I'm strongly hoping that the vulnerability turns out to be something already patched in a software update and not a 0-day. That would go a long way toward making me feel better about the situation.

> But it's not unreasonable to think that an up-to-date Unix server should be capable of the job

You are right, an up-to-date Unix/Linux server is capable of the job (but still requires routine security maintenance to keep secure!) -- however, this home appliance is far from being up-to-date... by design.

My CentOS boxes at the office update almost every few days... how often does this appliance update? Once a year? Maybe twice if you are lucky. Then how many users are actually applying all updates? Probably very few.

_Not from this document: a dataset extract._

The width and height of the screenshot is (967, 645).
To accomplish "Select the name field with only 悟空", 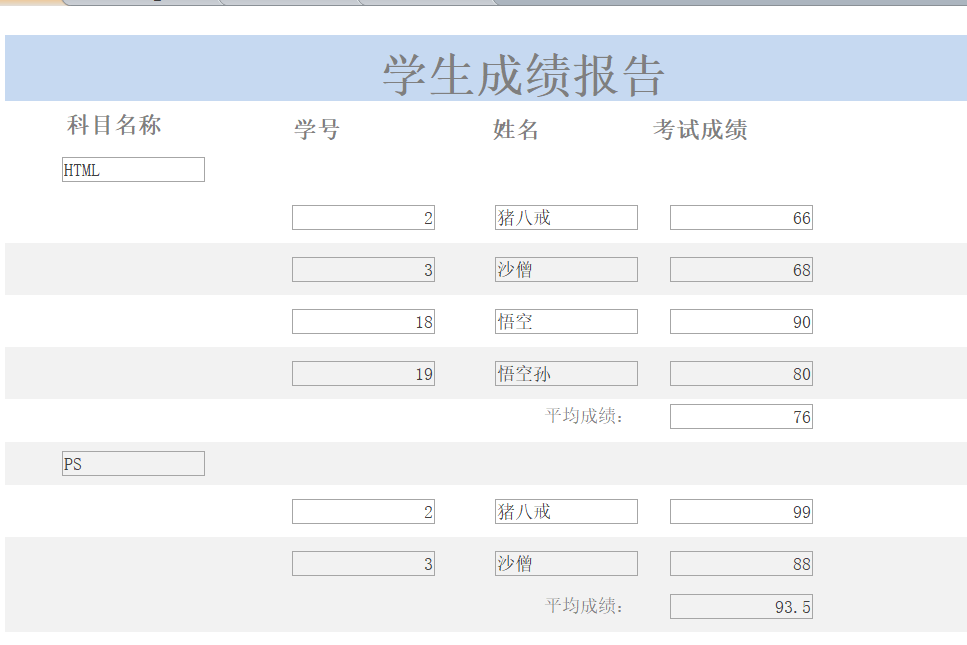I will pos(566,322).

I would further contend that a nas-in-a-box like this can never be secure. The vendor isn't going to update it frequently enough -- not enough users will actually update -- they are likely using old out-dated/insecure versions of various open source projects or worse, crudely hacked together proprietary projects to run the webserver, webui, ssl layer, authentication, etc. By now, the manufacturer has probably already back-burnered this device and moved onto newer models, or will be shortly -- completely abandoning all the current users who will get stuck with a swiss-cheese-in-a-box.

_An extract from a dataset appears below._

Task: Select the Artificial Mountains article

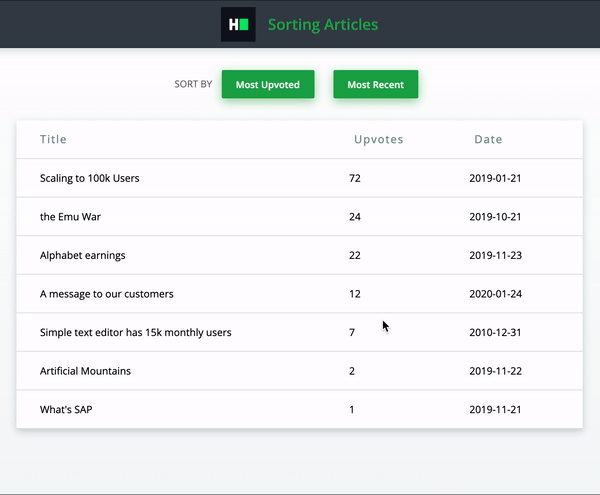Action: [x=85, y=371]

I'll go further and content the only safe and secure way to do this is to go with something like FreeNAS or OwnCloud. Both are current projects with massive user-bases. Both are FOSS projects, and both have a corporate backing if you need support or more enterprise features. Both stay very up-to-date with bugfixes, security fixes, and new features rolling out often. Both have upgrade paths from older versions, etc. Basically, they are much more secure and will stay that way for the life of the project.

> how often does this appliance update? Once a year?

About once a month: http://www.synology.com/en-global/releaseNote/model/DS412+

Synology uses the same base distro across all their devices, so everyone gets updates at about the same time. The device emails me when a new software version is available.

I get what you're saying, but in this case it's totally wrong. They're very active about providing updates to add functionality (even to old systems!) and fix stuff.

So back to my original position: this is not an unreasonable thing to expect to be able to run on the Internet. It's a modern Linux box that gets monthly updates, designed with the explicit intention of providing secure services over the public Internet. It would absolutely suck if that proved not to be the case.

IDK what world you live in, but in my world I'm not getting actively MITMd by "amateur bad guys". If that was the case, my NAS would be the last thing I'd be worrying about.

Also, what security do you expect SSL to provide on a device with copious remote code execution vulns?